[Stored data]
********************

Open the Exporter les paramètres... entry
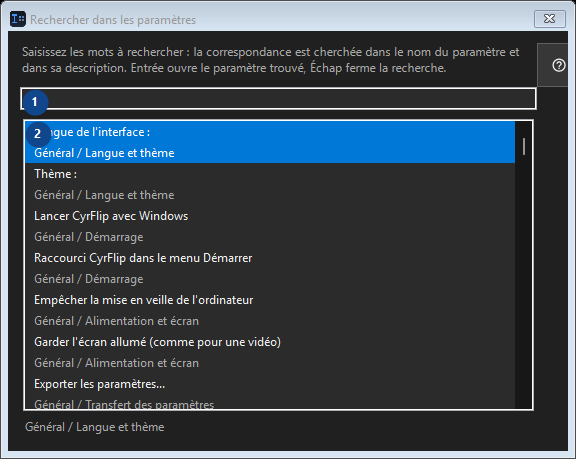 pos(270,391)
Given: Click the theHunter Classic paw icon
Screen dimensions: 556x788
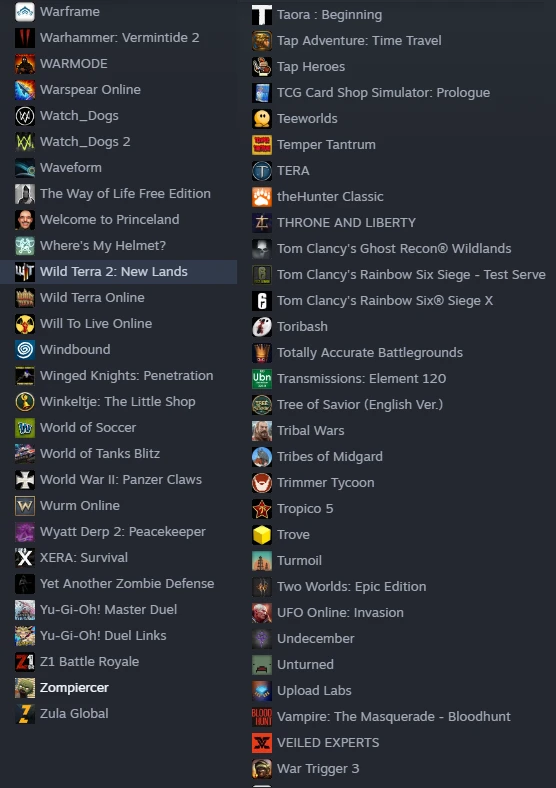Looking at the screenshot, I should pyautogui.click(x=262, y=196).
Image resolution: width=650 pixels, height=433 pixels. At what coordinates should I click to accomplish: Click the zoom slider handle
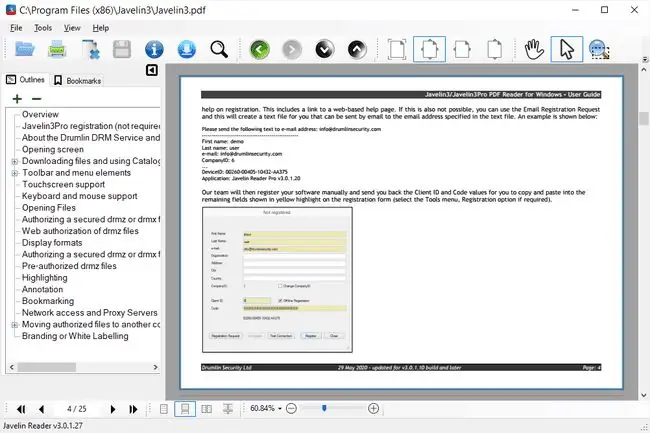click(x=324, y=409)
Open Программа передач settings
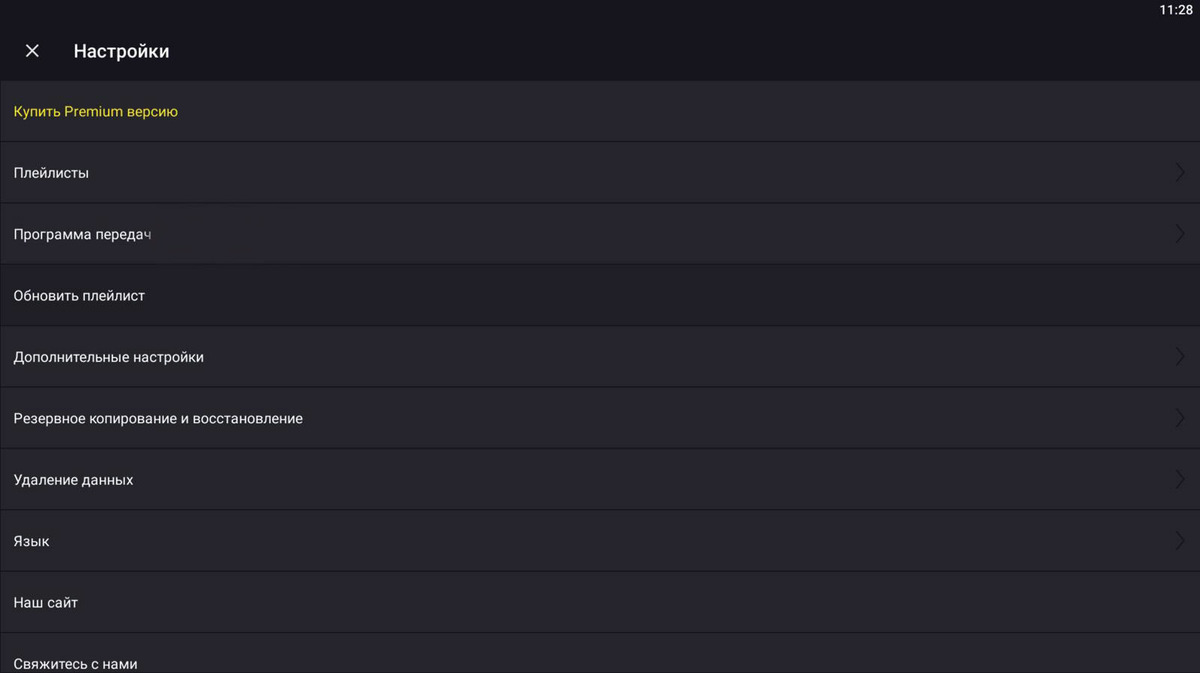The image size is (1200, 673). click(82, 234)
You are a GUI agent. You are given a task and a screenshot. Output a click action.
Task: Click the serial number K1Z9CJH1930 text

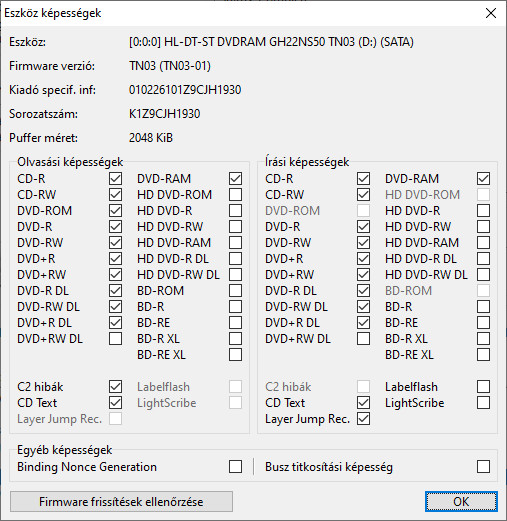click(x=165, y=114)
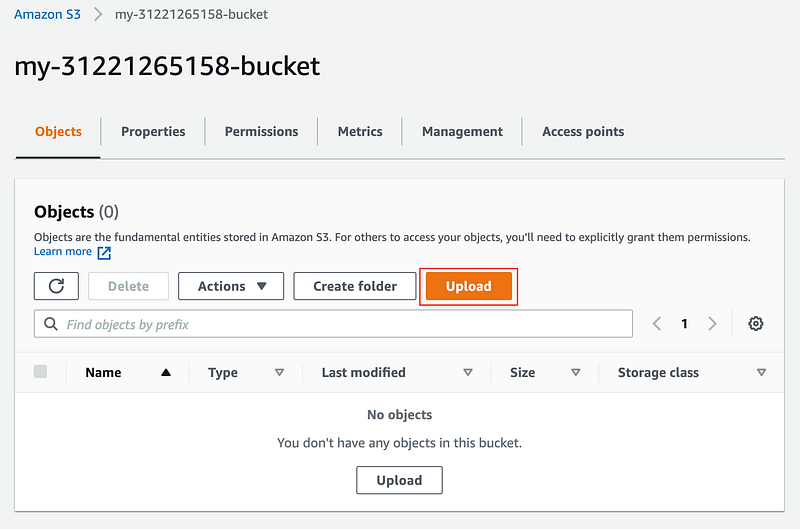Click the refresh objects icon button
Image resolution: width=800 pixels, height=529 pixels.
pyautogui.click(x=56, y=286)

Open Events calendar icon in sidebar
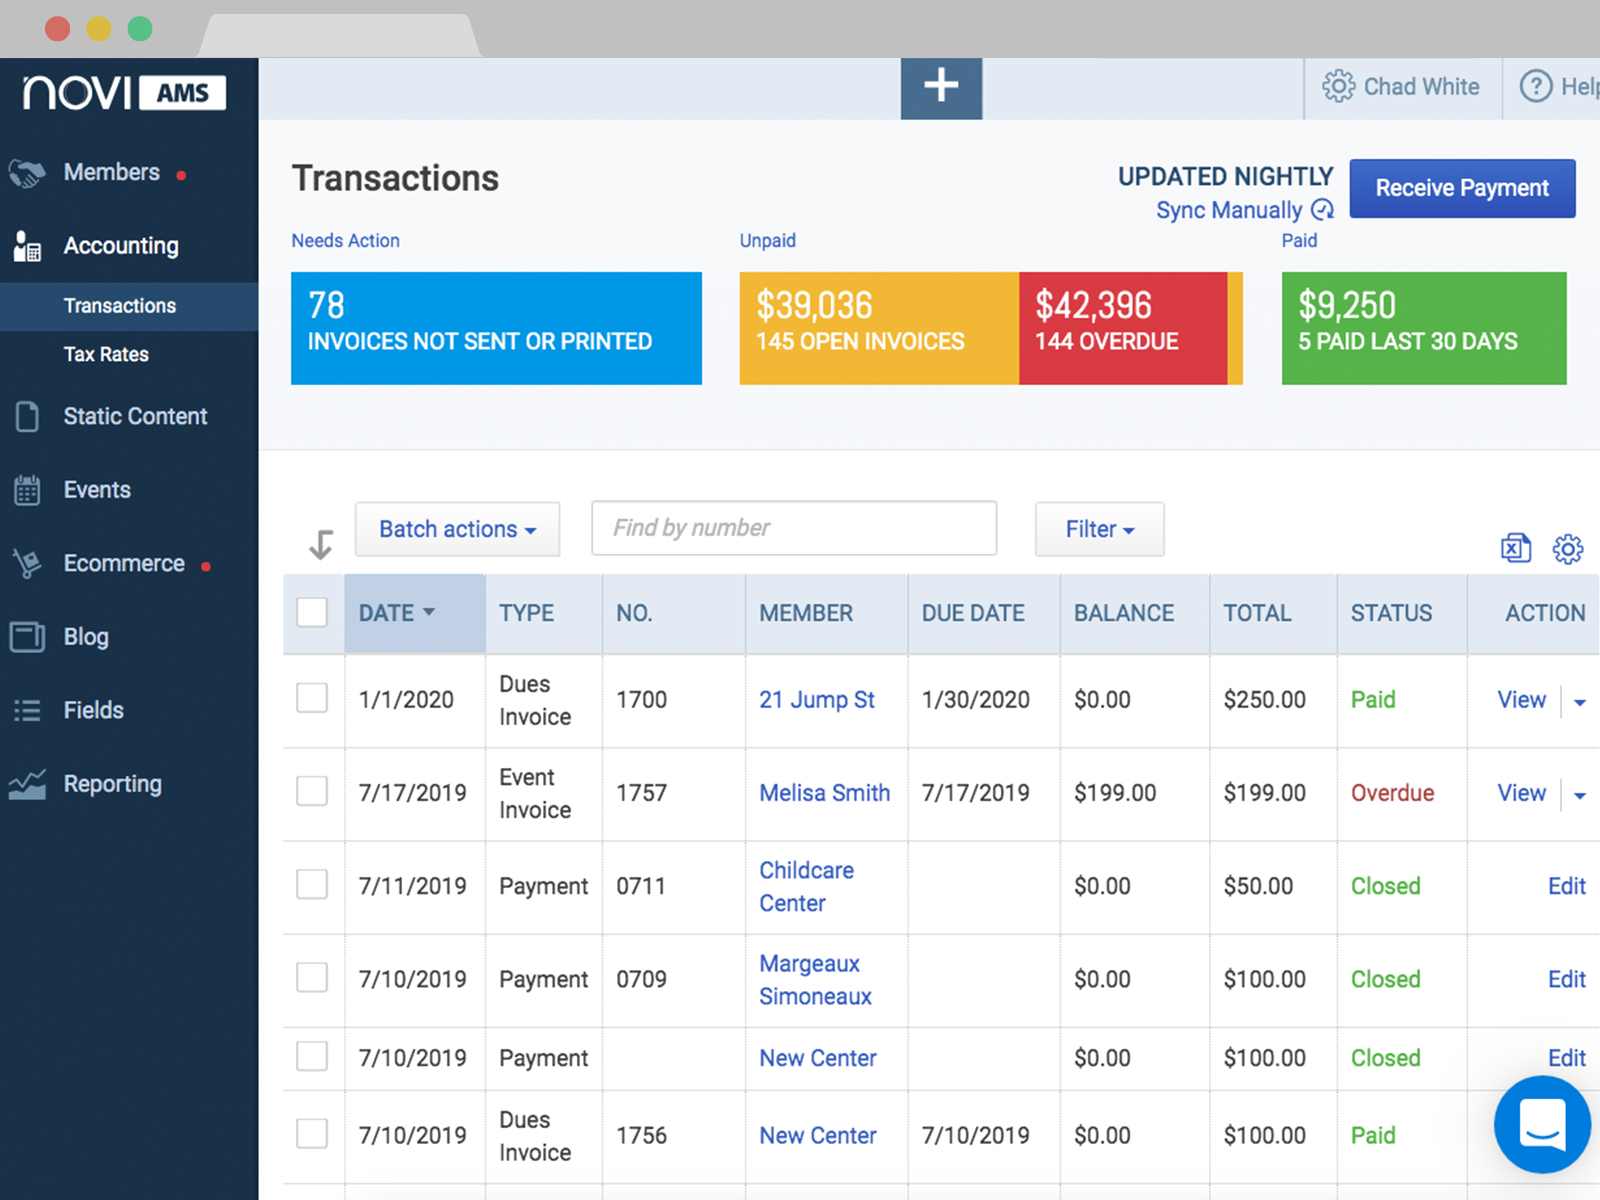point(27,490)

********************

• _Problem to solve_:
The data above are to be repeated word for word, with any pictures left out.

• _Response area_:
Open the Exporter les paramètres... entry
 pos(270,391)
Given: Click the theHunter Classic paw icon
Screen dimensions: 556x788
Looking at the screenshot, I should pyautogui.click(x=262, y=196).
Image resolution: width=650 pixels, height=433 pixels. At what coordinates should I click to accomplish: Click the zoom slider handle
click(x=324, y=409)
Open Программа передач settings
The image size is (1200, 673). click(82, 234)
You are a GUI agent. You are given a task and a screenshot. Output a click action.
Task: Click the serial number K1Z9CJH1930 text

click(x=165, y=114)
Click the refresh objects icon button
Image resolution: width=800 pixels, height=529 pixels.
pyautogui.click(x=56, y=286)

Open Events calendar icon in sidebar
point(27,490)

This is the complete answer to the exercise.